BEGIN

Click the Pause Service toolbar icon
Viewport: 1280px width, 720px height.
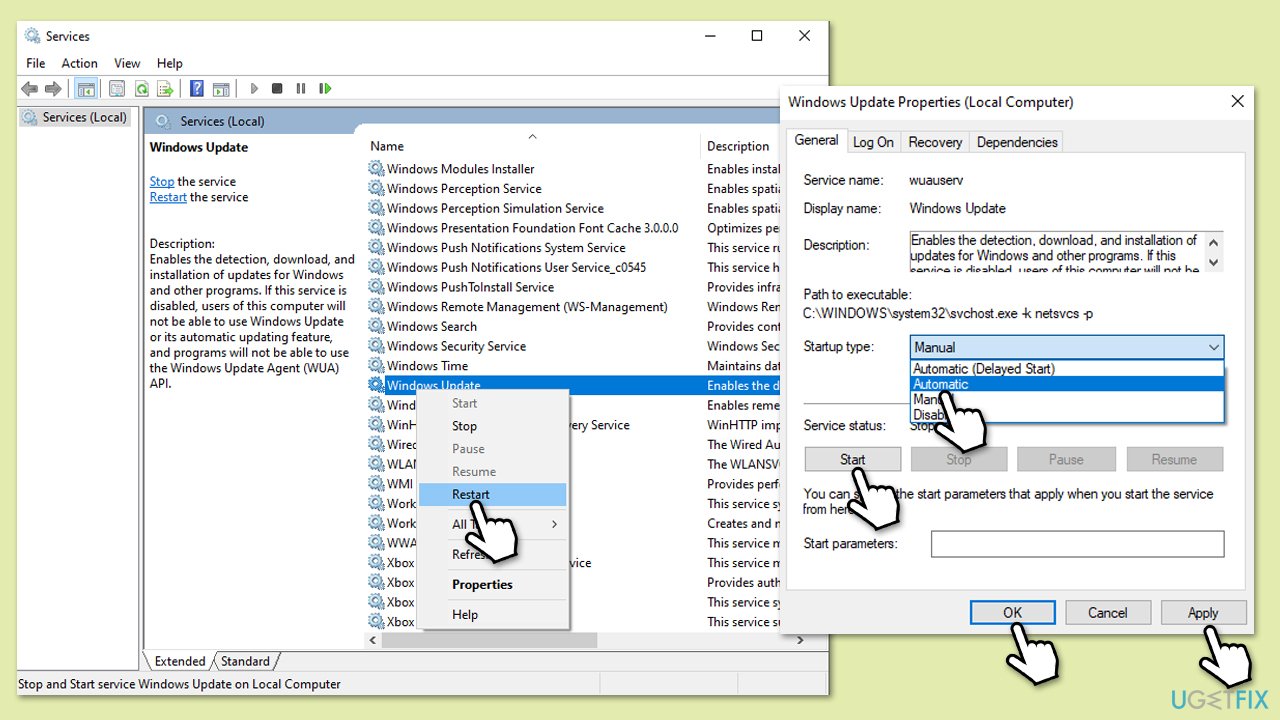tap(301, 89)
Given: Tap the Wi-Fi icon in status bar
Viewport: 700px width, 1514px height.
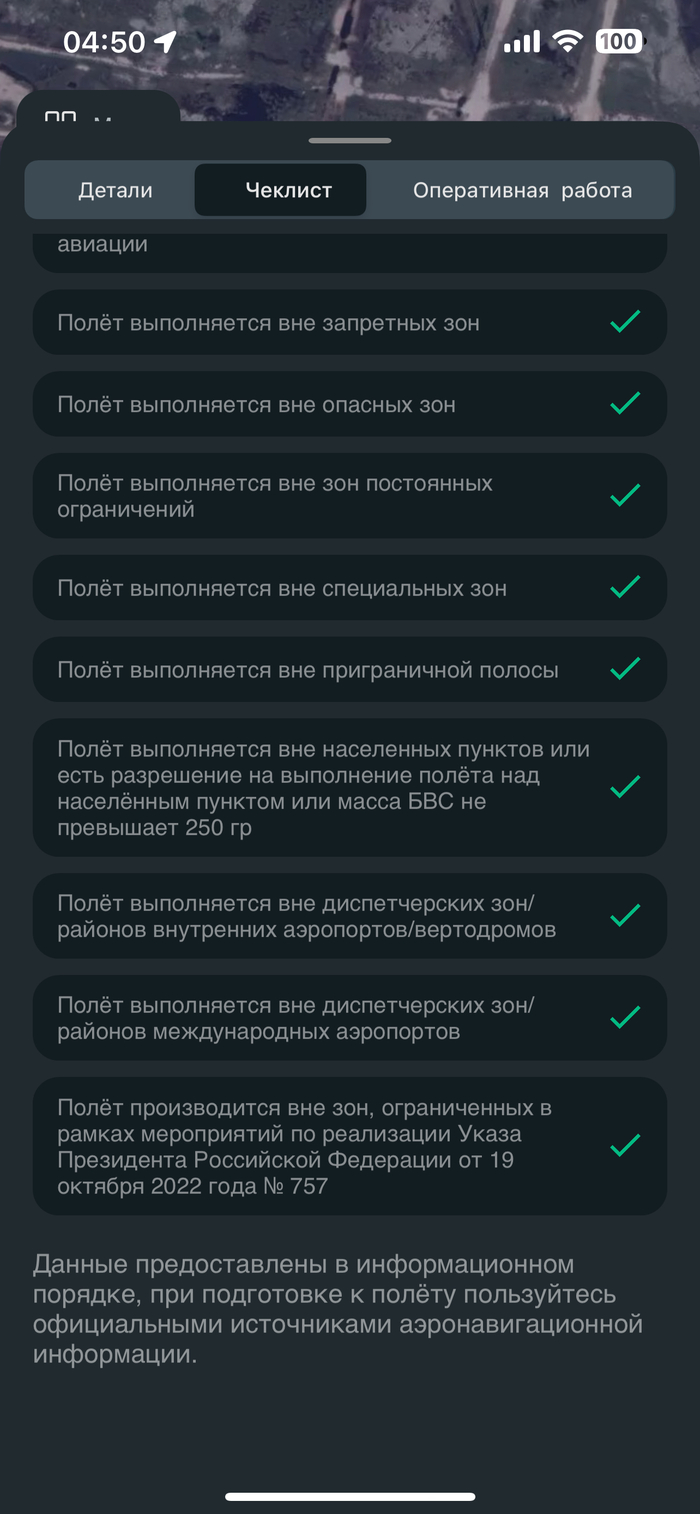Looking at the screenshot, I should [x=568, y=41].
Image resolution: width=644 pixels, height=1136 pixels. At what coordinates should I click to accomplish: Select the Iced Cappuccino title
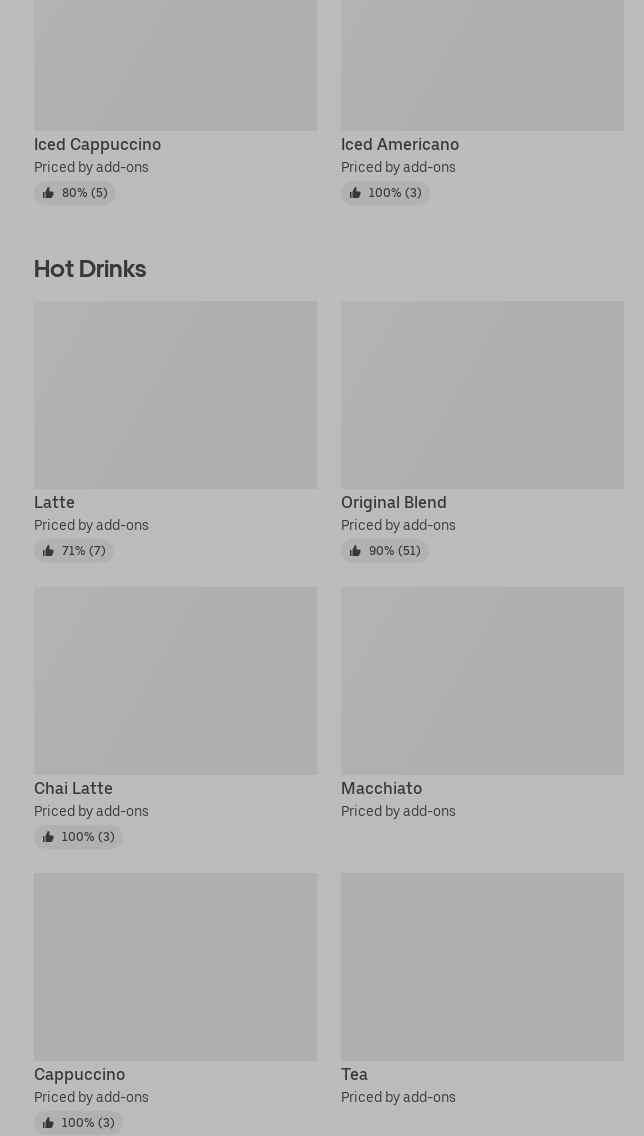[97, 145]
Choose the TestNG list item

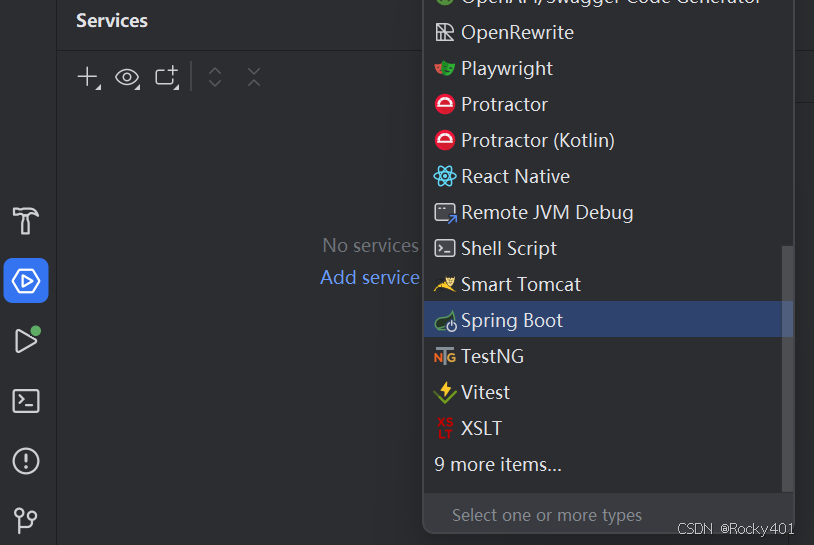tap(492, 356)
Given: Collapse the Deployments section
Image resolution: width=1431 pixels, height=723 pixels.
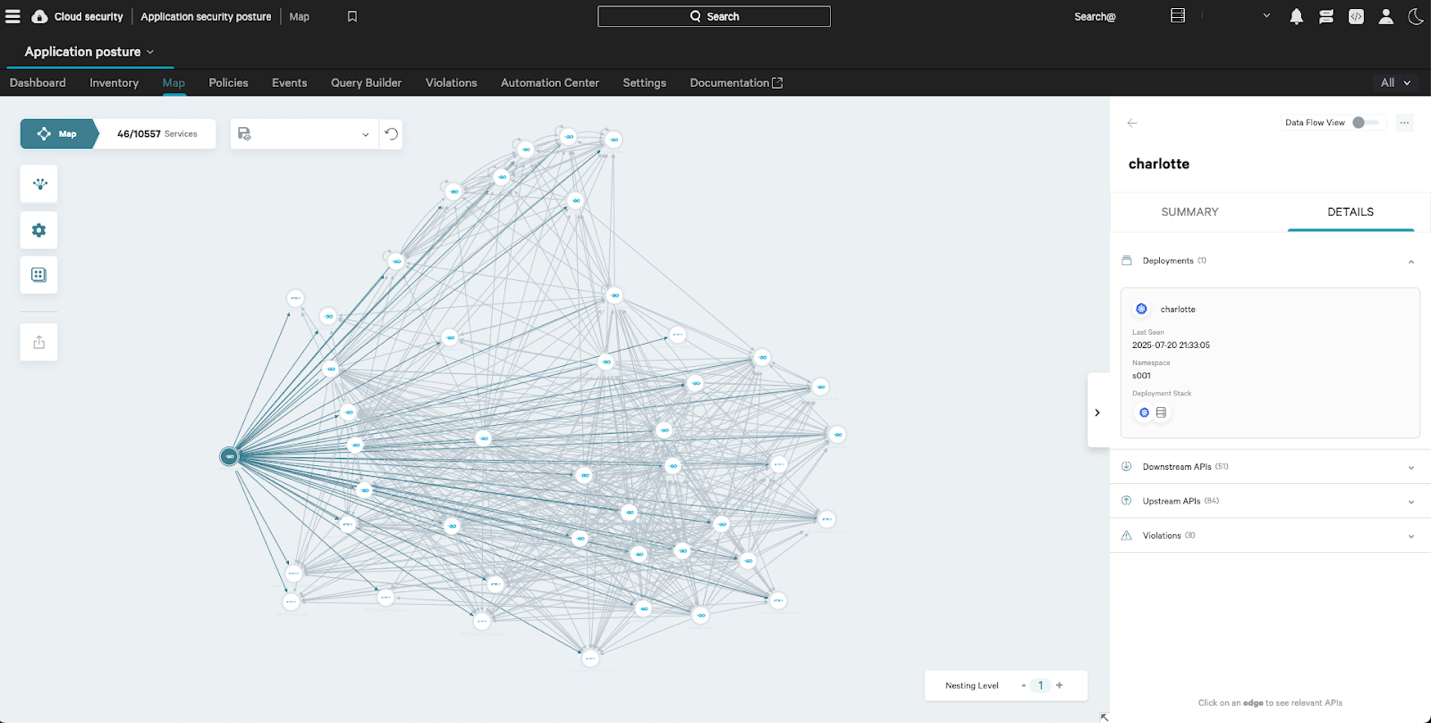Looking at the screenshot, I should point(1411,261).
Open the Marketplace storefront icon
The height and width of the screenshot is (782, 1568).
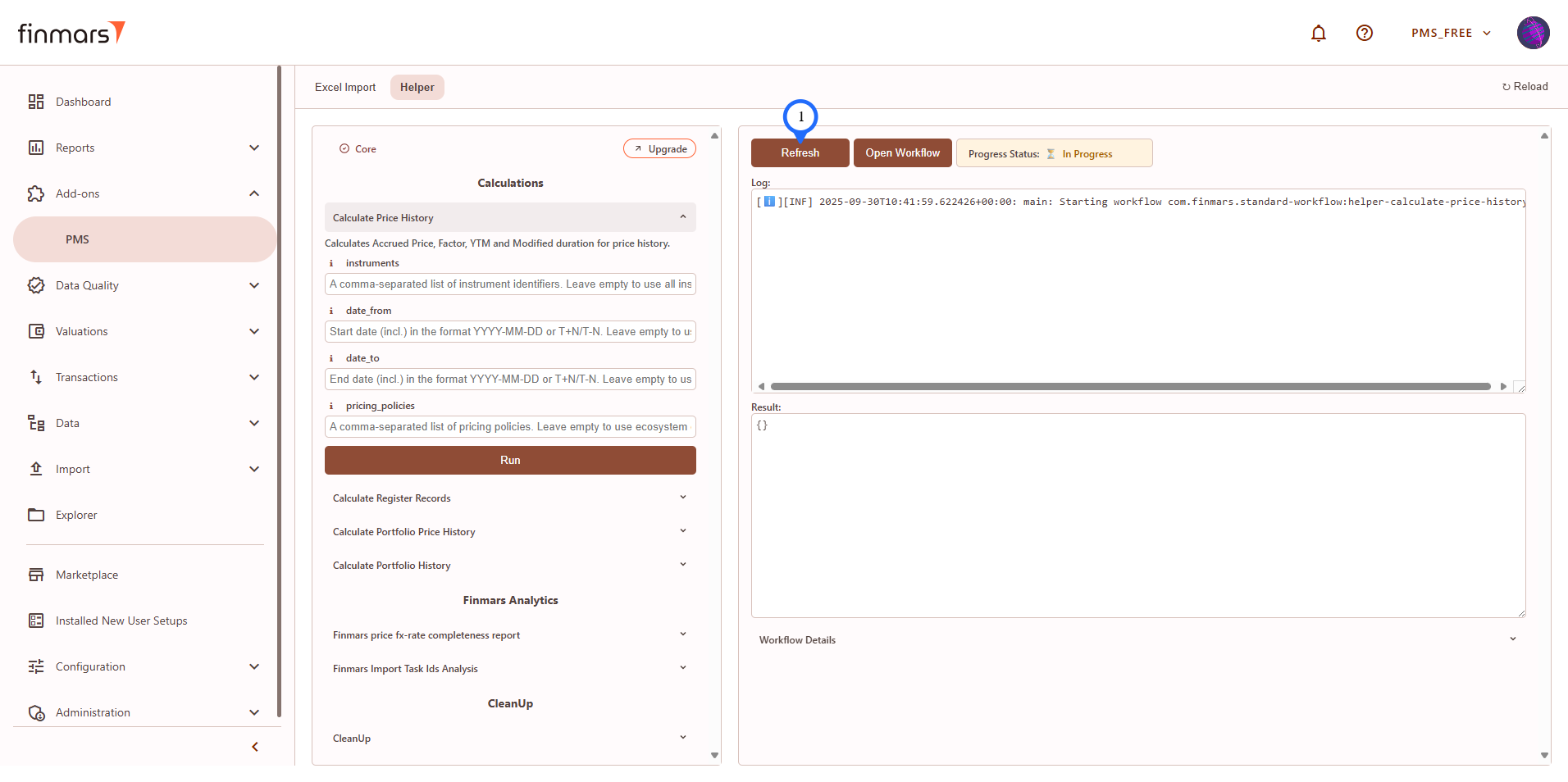[x=36, y=575]
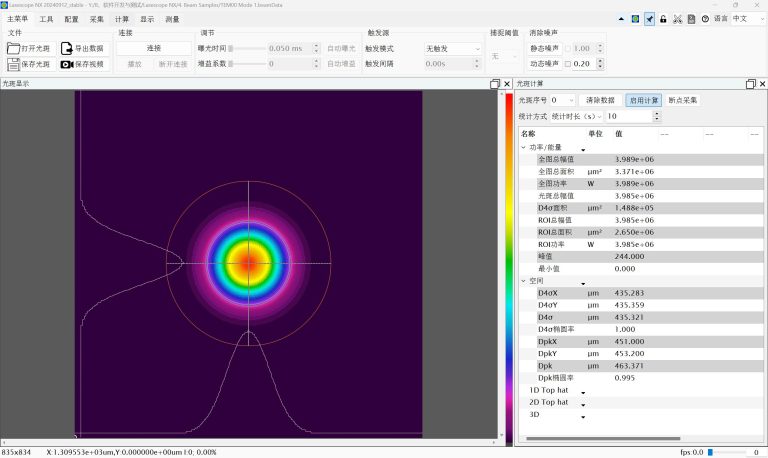The width and height of the screenshot is (768, 458).
Task: Click the lock icon in top toolbar
Action: click(x=663, y=19)
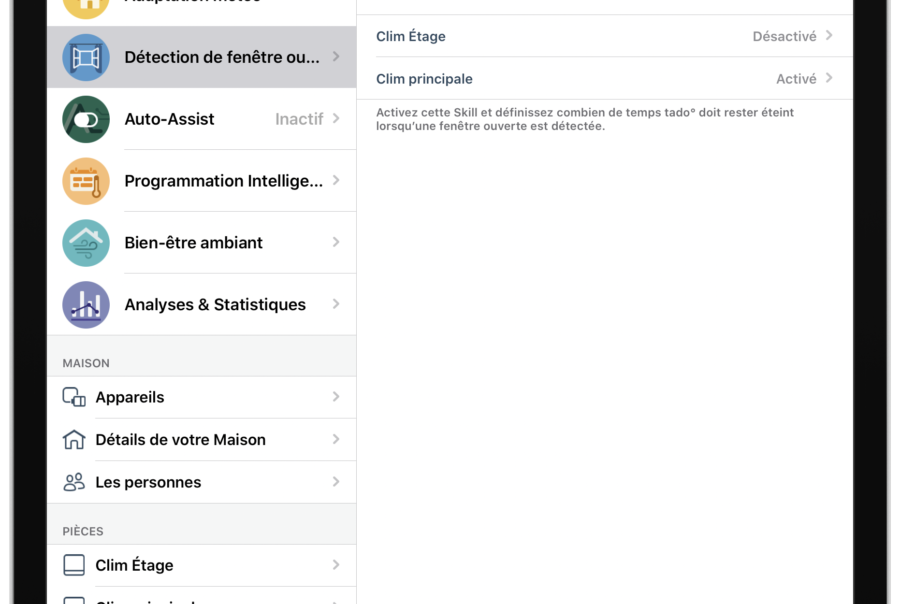Screen dimensions: 900x604
Task: Open the house icon for Détails de votre Maison
Action: pos(74,440)
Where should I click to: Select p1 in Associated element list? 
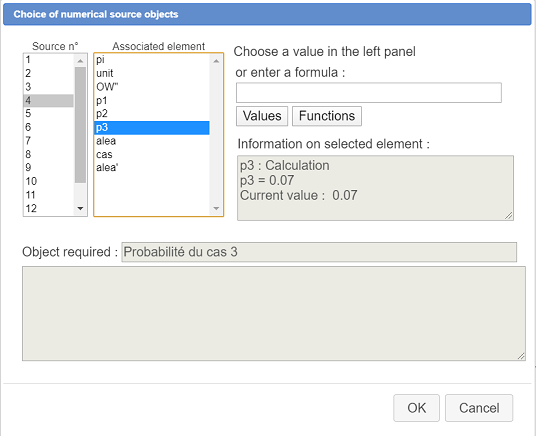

END

■ **Exercise**:
Return every line above where "Given" appears.

■ **Problem solution**:
Given: Tap the Wi-Fi icon in status bar
Given: Collapse the Deployments section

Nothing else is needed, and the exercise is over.